So assuming you have a program that produces JSON then the process is straightforward. The database administrator adds a JSON column along with any necessary ETL. They can then add an SQL view on the column, exposing some or all of the named value pairs as columns. Once this is done then users can query and access the data in the JSON object as though it is a set of fields.As new fields are added to the JSON document they flow in automatically and can then be simply added to the view so that they are available in the query or analytic environment being used. This should take days or hours instead of weeks or months. The use of a view means that BI or analytic tools that don’t understand JSON can still access the data while Teradata SQL can access the data inside the JSON field without using a view. Once the JSON data is loaded all the standard Teradata functions are available like joins, sorts/sums,indexes and even support for columnar access or temporal data management (though you probably don’t want to). The JSON object still exists and can be loaded up directly into a program (the standard Java dot notation is used) and full advantage taken of late binding of the JSON schema etc.
- The flexibility of JSON as a format is going to be front and center as it allows data with rapid format changes to be effectively stored and managed. By allowing schema on read it avoids the need to shred the JSON data into columns initially.
- Complex datasets like bills of material and complex financial instruments are a strong secondary use case for it.
- Finally those scenarios where the schema is not known in advance will benefit from JSON.
Obviously there are challenges to deal with in this approach such considering the performance of queries against new data attributes, the need to handle nulls in records that pre-date a change in the JSON schema etc. Indexing high access name-value pairs can make a big difference.

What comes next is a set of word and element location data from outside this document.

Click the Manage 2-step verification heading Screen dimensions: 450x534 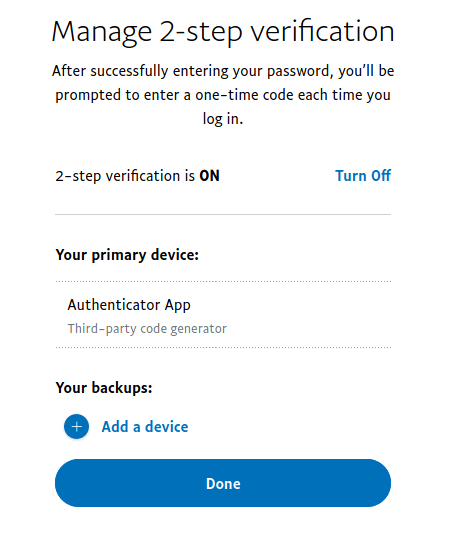click(x=223, y=32)
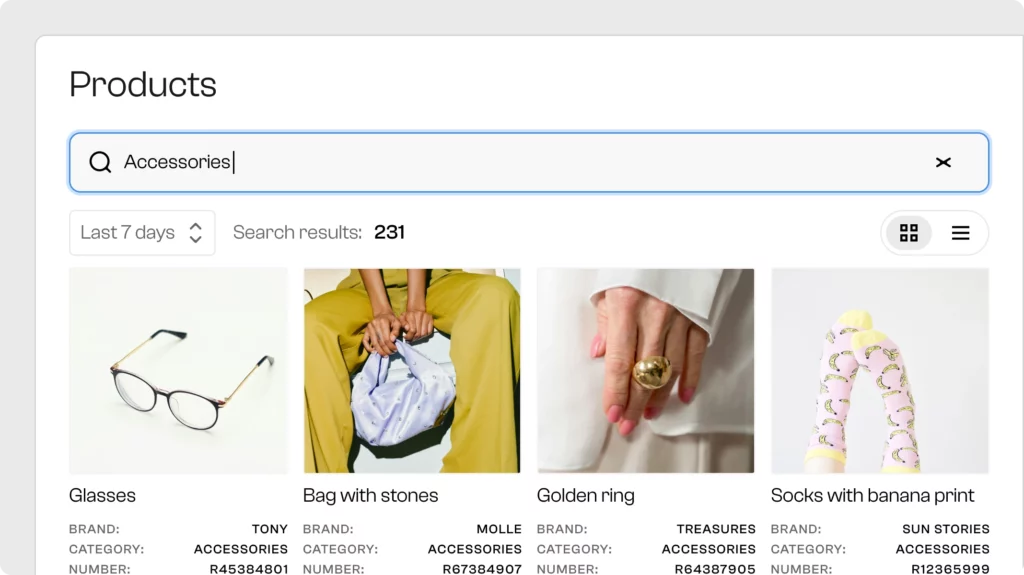This screenshot has height=575, width=1024.
Task: Select the TONY brand value
Action: click(x=270, y=529)
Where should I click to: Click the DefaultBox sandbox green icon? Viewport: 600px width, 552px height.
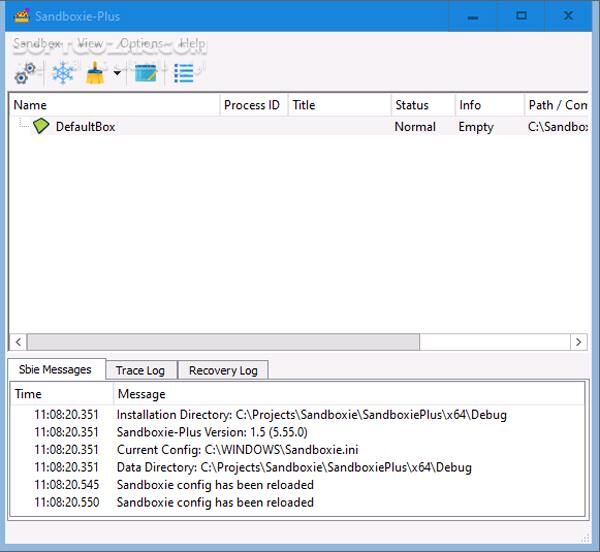click(x=41, y=127)
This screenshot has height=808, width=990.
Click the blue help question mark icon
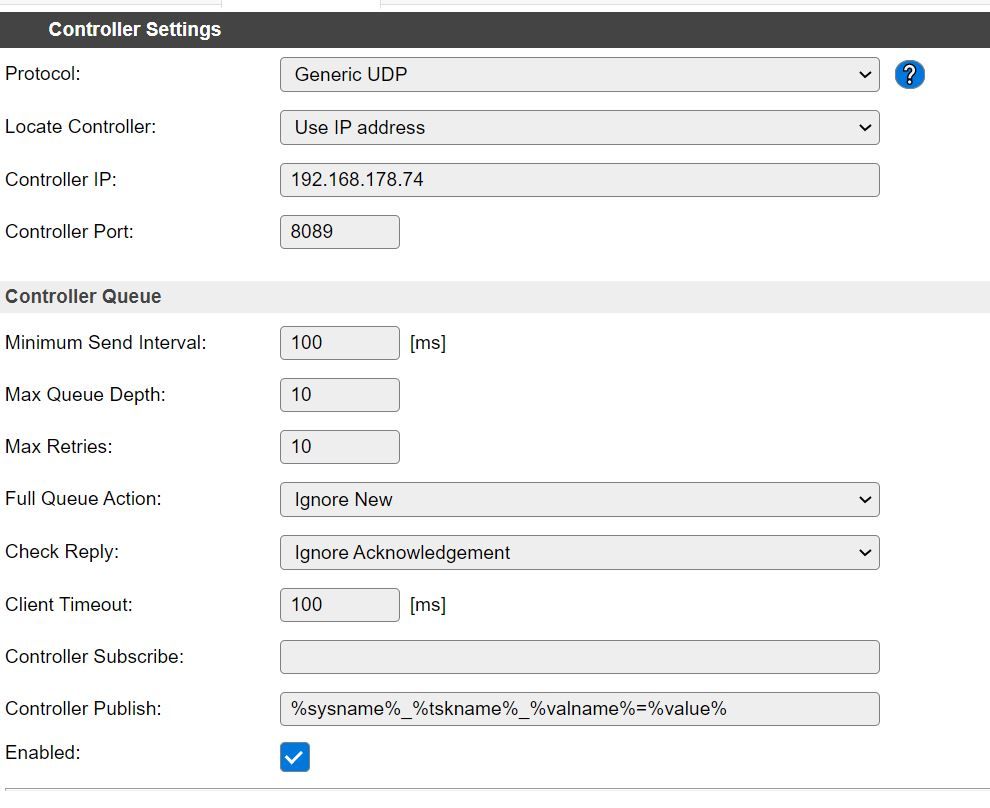click(909, 74)
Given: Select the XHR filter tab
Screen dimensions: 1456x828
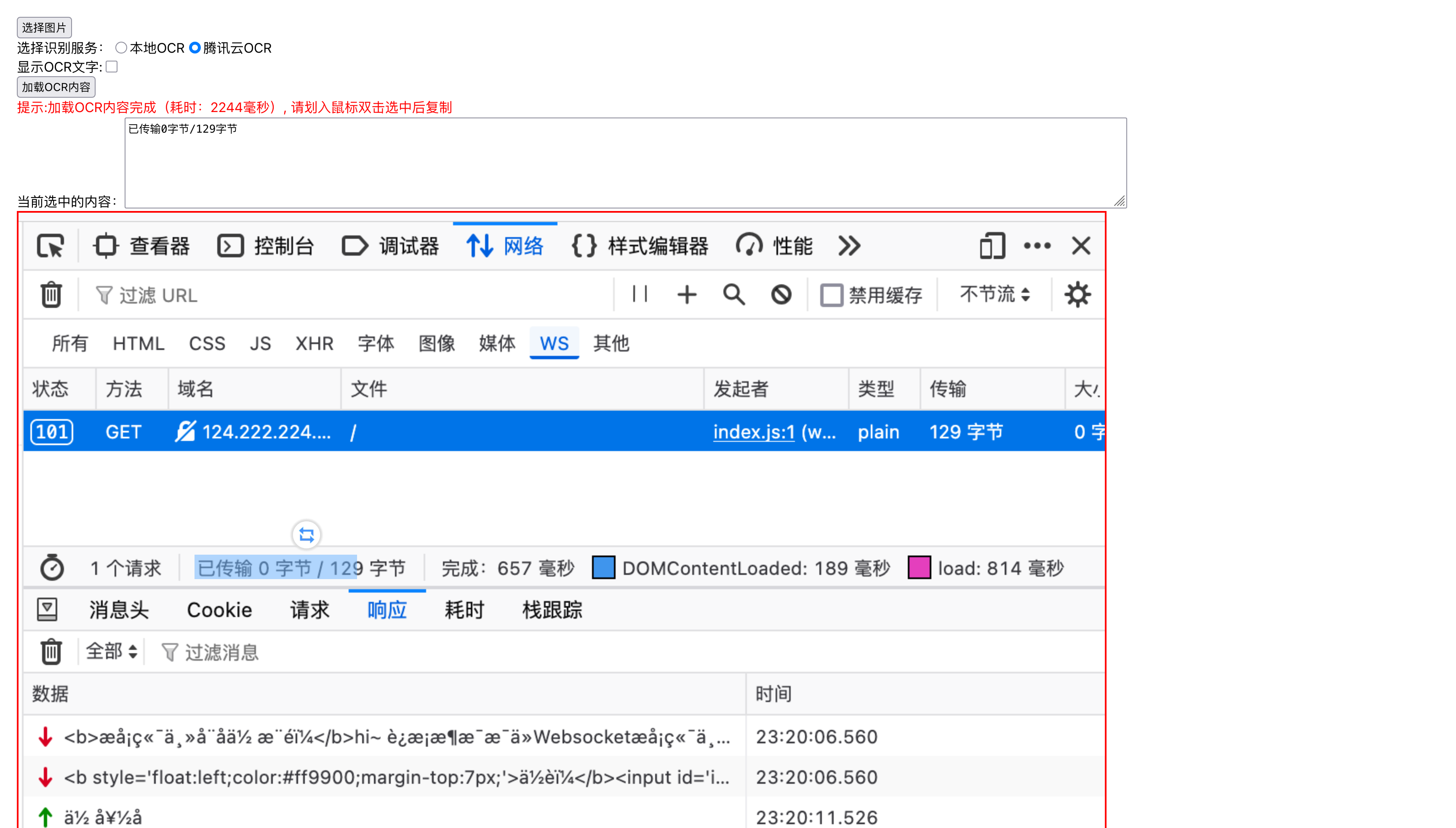Looking at the screenshot, I should click(314, 344).
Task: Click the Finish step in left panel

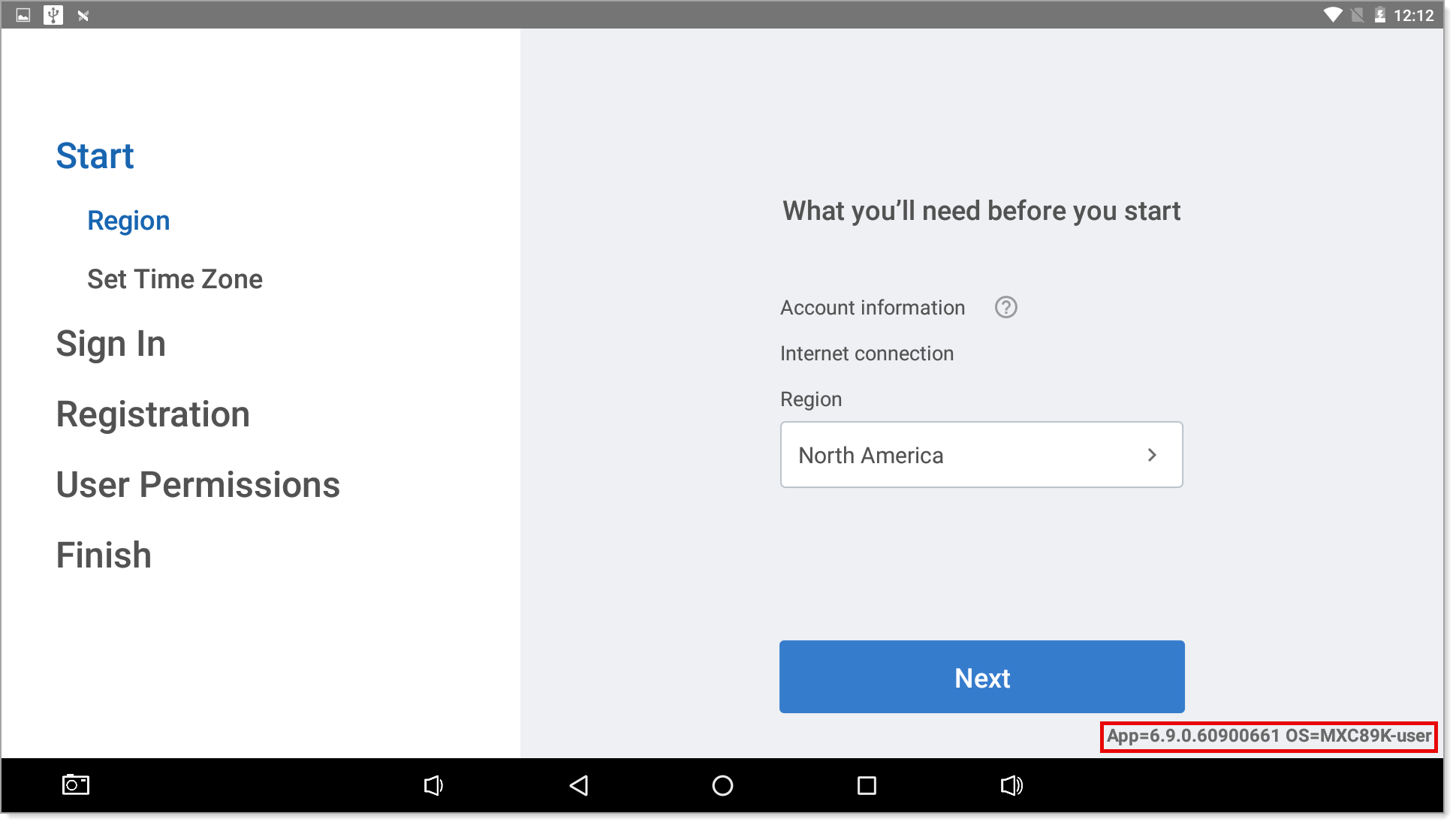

In addition some JSON data is likely to duplicate data in the warehouse – some parts of a JSON document might well be the same data as is already managed in the warehouse – and this will need to be managed by the DBA. Similarly schema on read access means no referential integrity, data lineage, cleansing and more as well as CPU time at read. As with everything, therefore, there are tradeoffs. Some JSON data might be better shredded into specific columns at load time while some is going to fit the new JSON column type.
There’s an interesting discussion around JSON and the tradeoffs between the use of schema on read (more agile, less quality control) and the traditional schema-first of data warehousing (less agile, more control). Each company, each project,will have to make this choice thoughtfully going forward.